CALGARY, AB : Le Centre juridique pour les libertés constitutionnelles (CJLC) annonce que des avocats financés par le CJLC ont déposé unrecours constitutionnel au nom du journaliste et commentateur politique de Calgary, Cory Morgan, afin de contester un règlement sur l’intrusion de la Nation Siksika, après qu’il eut reçu deux constats d’infraction pour intrusion à la suite de la publication de vidéos et de commentaires portant sur les conditions de vie dans la réserve.
La demande, déposée devant la Cour de justice de l’Alberta, soutient que le règlement sur l’intrusion de la Nation Siksika viole l’article 7 de la Charte canadienne des droits et libertés puisqu’il permet qu’une personne soit déclarée coupable, voire emprisonnée, pour intrusion sans avoir reçu le moindre avis indiquant qu’elle n’était pas la bienvenue, et sans qu’il soit nécessaire de démontrer une intention fautive ou un comportement répréhensible. La demande soutient également que le règlement est excessivement large et, par conséquent, inconstitutionnel.
M. Morgan fait face à deux accusations d’intrusion liées à des vidéos publiées les 15 et 16 mars 2025, documentant les conditions de vie dans la Nation Siksika et ses environs, notamment la pénurie de logements, les problèmes d’infrastructures, la pauvreté et la criminalité. Les images comprennent des séquences filmées à partir de routes publiques et de lieux publics identifiés comme tels, notamment des sites historiques et un cimetière.
Selon la demande, M. Morgan n’a jamais reçu d’avertissement verbal ou écrit lui interdisant l’accès à l’un ou l’autre des endroits montrés dans les vidéos. La demande précise également qu’aucune signalisation n’indiquait que ces secteurs étaient restreints ou fermés au public.
Après la diffusion des vidéos en ligne et les nombreuses discussions qu’elles ont suscitées, les Services de protection de la Nation Siksika ont remis à M. Morgan, le 9 avril 2025, deux constats d’infraction pour intrusion de 1 000 $ chacun.
La demande souligne que le règlement de la Nation Siksika diffère considérablement des lois provinciales sur l’intrusion en vigueur au Canada puisqu’il permet une déclaration de culpabilité « indépendamment du fait qu’un avis interdisant l’intrusion ou la pratique d’une activité précise ait été donné ou reçu ».
L’avocat constitutionnaliste Chris Fleury a déclaré : « Cette affaire soulève d’importantes questions quant à savoir si un règlement sur l’intrusion peut, de manière constitutionnelle, créer une infraction de responsabilité absolue passible d’emprisonnement dans des endroits qui semblent être des espaces publics et où aucun avis de quelque nature que ce soit n’a été donné au présumé contrevenant. »

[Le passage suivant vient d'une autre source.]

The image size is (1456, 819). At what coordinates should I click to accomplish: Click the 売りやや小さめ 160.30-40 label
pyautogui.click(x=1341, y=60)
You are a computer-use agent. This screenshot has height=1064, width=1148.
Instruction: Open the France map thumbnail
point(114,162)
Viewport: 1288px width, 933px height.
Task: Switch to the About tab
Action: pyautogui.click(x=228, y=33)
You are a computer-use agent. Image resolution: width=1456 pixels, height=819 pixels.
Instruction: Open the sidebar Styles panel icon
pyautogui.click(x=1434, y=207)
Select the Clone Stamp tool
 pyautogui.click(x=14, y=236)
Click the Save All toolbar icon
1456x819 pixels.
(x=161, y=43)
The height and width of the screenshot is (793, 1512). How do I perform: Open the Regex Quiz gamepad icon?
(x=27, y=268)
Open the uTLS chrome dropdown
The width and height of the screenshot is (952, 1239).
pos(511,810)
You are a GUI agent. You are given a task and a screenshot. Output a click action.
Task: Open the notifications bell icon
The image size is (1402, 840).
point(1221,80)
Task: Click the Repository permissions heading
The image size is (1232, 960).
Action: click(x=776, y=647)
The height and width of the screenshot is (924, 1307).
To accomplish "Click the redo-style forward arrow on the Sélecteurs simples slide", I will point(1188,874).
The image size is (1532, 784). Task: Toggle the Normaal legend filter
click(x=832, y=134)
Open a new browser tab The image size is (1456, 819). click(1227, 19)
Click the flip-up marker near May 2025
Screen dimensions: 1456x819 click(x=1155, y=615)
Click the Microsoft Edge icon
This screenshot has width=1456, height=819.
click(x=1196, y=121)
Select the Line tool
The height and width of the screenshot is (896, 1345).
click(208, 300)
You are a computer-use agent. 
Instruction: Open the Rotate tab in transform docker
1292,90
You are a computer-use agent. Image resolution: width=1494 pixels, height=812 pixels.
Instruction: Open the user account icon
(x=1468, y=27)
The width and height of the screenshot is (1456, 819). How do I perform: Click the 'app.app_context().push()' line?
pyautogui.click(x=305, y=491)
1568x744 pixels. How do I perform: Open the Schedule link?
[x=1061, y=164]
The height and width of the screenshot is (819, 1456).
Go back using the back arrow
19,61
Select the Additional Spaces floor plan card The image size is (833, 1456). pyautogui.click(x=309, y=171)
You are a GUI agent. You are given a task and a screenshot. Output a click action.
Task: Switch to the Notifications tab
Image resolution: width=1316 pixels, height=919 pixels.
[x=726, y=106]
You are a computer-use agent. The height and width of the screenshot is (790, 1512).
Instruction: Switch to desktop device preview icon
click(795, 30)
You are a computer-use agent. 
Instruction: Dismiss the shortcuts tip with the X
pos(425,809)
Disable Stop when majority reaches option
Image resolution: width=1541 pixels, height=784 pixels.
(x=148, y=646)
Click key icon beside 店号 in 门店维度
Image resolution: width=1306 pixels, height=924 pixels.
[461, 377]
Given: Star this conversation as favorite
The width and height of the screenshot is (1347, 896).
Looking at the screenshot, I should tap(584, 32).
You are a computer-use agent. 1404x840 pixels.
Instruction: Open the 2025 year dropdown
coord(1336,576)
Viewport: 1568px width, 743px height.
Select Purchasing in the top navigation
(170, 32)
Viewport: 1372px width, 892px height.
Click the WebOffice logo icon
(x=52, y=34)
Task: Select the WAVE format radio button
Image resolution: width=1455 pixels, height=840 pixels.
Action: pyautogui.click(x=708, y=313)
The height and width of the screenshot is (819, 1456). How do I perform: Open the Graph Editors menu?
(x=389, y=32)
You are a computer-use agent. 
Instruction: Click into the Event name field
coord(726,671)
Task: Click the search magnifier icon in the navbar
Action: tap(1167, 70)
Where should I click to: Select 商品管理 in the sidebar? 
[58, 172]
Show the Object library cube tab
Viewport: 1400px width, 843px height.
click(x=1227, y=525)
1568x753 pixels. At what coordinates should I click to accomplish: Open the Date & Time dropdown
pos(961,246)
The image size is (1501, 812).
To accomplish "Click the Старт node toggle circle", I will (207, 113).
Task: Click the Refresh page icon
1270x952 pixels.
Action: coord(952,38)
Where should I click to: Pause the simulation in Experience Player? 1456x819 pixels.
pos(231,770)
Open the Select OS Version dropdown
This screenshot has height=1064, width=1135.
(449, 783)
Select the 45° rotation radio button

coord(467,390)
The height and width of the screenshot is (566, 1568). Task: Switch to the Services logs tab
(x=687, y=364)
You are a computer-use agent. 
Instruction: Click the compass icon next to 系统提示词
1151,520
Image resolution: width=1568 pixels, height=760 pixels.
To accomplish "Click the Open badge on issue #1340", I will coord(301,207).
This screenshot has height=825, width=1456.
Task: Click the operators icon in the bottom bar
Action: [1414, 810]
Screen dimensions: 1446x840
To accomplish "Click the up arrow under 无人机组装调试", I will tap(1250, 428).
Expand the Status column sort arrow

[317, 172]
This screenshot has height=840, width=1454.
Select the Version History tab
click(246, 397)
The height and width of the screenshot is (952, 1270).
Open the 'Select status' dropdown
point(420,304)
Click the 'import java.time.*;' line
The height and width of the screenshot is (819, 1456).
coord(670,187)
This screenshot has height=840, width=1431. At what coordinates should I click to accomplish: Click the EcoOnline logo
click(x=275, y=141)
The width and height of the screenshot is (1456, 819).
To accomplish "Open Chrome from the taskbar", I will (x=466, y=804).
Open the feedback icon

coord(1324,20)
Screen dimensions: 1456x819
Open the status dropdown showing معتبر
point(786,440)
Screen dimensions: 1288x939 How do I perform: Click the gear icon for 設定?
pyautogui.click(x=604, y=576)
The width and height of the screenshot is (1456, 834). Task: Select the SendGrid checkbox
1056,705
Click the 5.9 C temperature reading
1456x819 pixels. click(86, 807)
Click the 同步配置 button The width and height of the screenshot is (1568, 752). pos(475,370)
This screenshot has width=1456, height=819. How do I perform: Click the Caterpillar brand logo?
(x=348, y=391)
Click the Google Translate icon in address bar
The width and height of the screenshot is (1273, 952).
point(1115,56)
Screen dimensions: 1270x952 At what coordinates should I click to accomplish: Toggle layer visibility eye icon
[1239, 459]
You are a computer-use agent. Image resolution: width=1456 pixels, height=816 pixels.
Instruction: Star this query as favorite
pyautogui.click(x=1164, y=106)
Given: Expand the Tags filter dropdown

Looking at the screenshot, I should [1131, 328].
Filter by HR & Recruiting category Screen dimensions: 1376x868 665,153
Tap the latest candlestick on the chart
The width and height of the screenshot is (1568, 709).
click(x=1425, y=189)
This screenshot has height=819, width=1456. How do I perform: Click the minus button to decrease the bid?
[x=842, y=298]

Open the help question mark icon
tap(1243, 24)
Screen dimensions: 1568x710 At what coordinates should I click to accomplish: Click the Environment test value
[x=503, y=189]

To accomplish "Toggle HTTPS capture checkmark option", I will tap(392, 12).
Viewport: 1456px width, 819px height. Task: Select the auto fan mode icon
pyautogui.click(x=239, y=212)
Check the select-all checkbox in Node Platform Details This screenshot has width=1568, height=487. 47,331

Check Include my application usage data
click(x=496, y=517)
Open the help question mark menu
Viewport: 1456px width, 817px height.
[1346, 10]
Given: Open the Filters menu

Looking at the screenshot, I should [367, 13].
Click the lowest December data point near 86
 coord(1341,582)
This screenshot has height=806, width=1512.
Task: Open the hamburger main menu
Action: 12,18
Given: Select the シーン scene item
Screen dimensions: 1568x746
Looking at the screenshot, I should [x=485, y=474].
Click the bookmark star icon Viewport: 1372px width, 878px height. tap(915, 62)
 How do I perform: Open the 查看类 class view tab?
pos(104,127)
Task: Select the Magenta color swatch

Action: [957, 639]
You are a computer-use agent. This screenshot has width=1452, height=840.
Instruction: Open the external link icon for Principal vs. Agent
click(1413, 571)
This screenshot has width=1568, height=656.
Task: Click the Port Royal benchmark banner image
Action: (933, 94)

Me Fleury a ajouté : « La demande soutient qu’aucune personne ne devrait risquer l’emprisonnement pour être entrée dans un lieu qui paraît accessible au public, particulièrement lorsqu’aucune affiche, mise en garde ou autre forme d’avis n’a été fournie. »
Le procès demeure prévu le 30 juin 2026 devant la Cour de justice de l’Alberta, à Siksika.
Le CJLC est le principal organisme canadien de défense des libertés civiles, luttant pour la protection des droits constitutionnels devant les tribunaux et dans l’espace public. Fondé en 2010, le CJLC finance des avocats partout au Canada, dépend entièrement de dons individuels pour accomplir sa mission et remet des reçus fiscaux officiels à ses donateurs.